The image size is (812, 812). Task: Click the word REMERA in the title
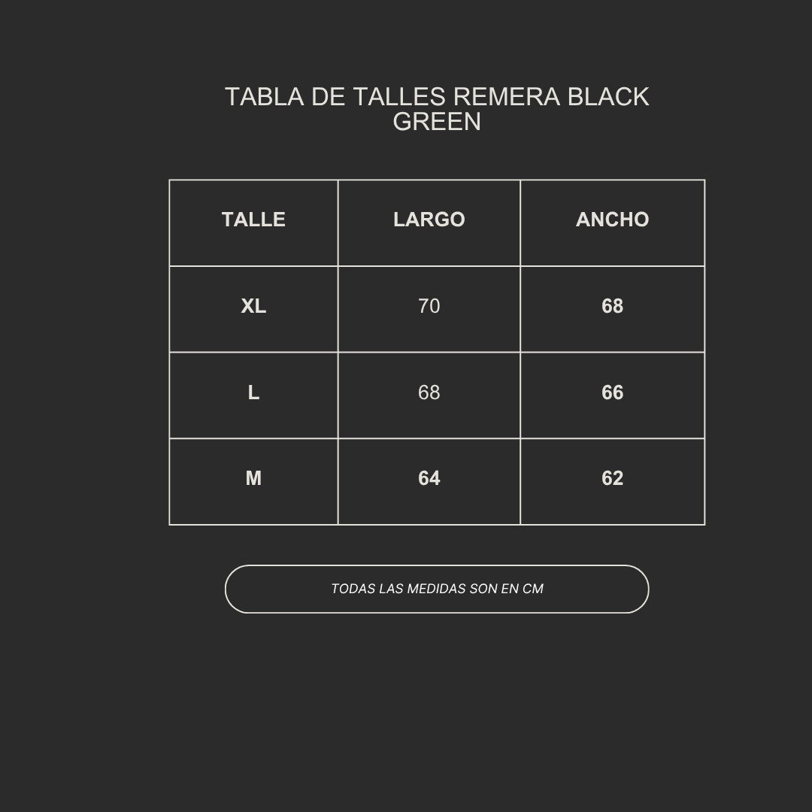click(507, 97)
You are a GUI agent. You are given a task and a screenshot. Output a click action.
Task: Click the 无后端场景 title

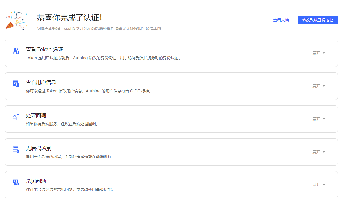click(x=38, y=148)
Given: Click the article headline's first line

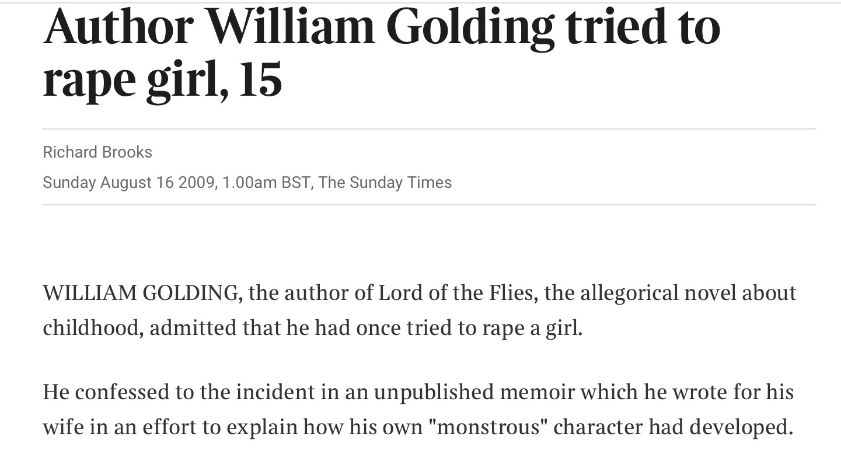Looking at the screenshot, I should tap(382, 27).
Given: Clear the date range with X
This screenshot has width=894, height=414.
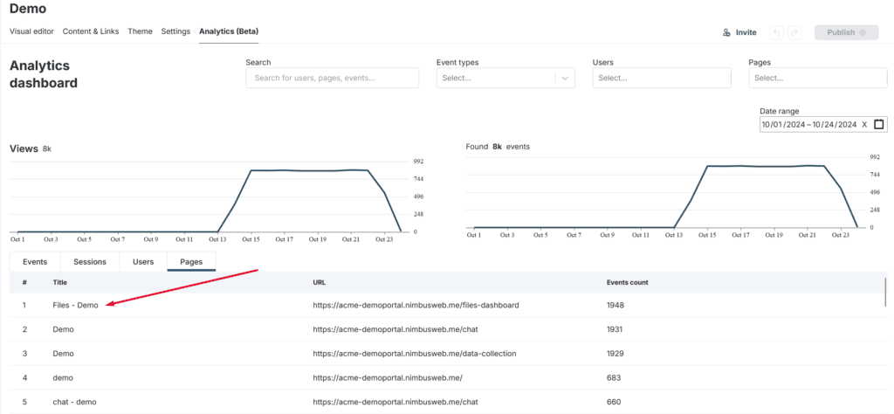Looking at the screenshot, I should click(864, 124).
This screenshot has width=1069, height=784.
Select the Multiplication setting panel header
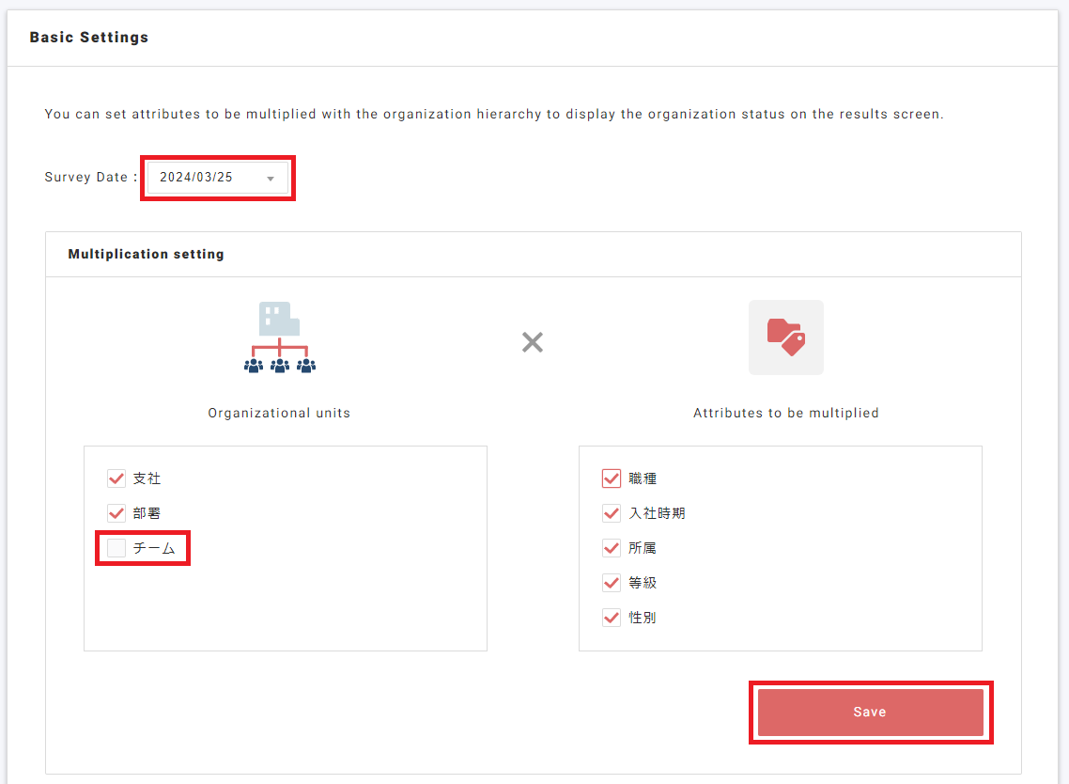coord(147,254)
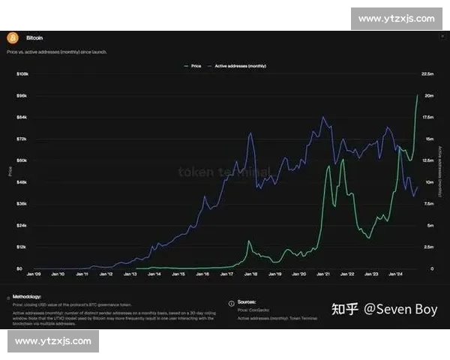
Task: Click the $108k label on the price axis
Action: 23,74
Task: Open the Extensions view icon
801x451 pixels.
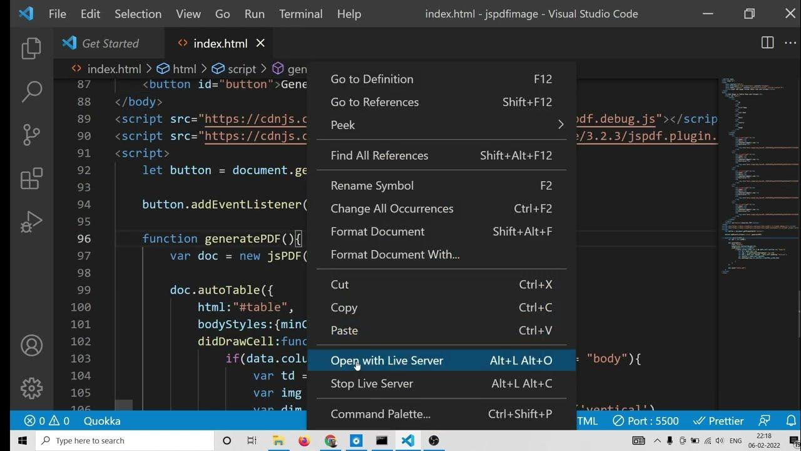Action: [31, 179]
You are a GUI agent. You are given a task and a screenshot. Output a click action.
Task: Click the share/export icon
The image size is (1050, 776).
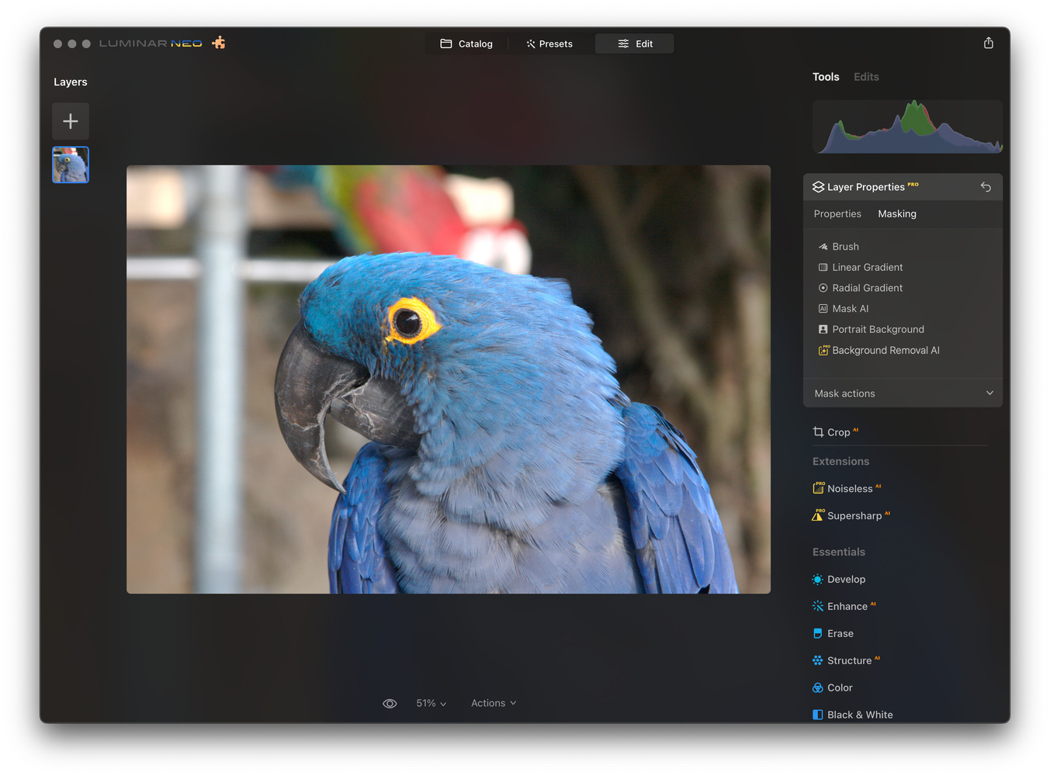(x=988, y=43)
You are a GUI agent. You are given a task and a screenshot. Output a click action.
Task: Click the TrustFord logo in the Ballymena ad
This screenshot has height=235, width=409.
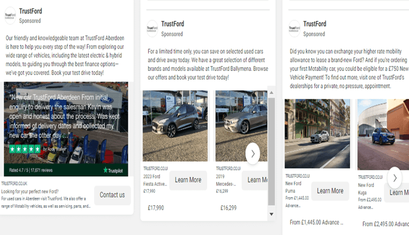[x=152, y=28]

* WHAT TO WORK ON: Give back every entry in full, exactly as written, with no picture included.

* FINISHED EXERCISE:
The image size is (812, 812). Task: Click the word REMERA in the title
click(507, 97)
You are a GUI agent. You are given a task and a screenshot. Output a click action.
Task: Click the 无后端场景 title

click(x=38, y=148)
Given: Click the article headline's first line

Looking at the screenshot, I should tap(382, 27).
Given: Clear the date range with X
This screenshot has width=894, height=414.
Looking at the screenshot, I should click(864, 124).
This screenshot has width=1069, height=784.
Select the Multiplication setting panel header
coord(147,254)
Task: Click the $108k label on the price axis
Action: 23,74
Task: Open the Extensions view icon
801x451 pixels.
Action: [31, 179]
You are a GUI agent. You are given a task and a screenshot. Output a click action.
Task: Click the share/export icon
The image size is (1050, 776).
(x=988, y=43)
You are a GUI agent. You are given a task and a screenshot. Output a click action.
Task: Click the TrustFord logo in the Ballymena ad
This screenshot has height=235, width=409.
[x=152, y=28]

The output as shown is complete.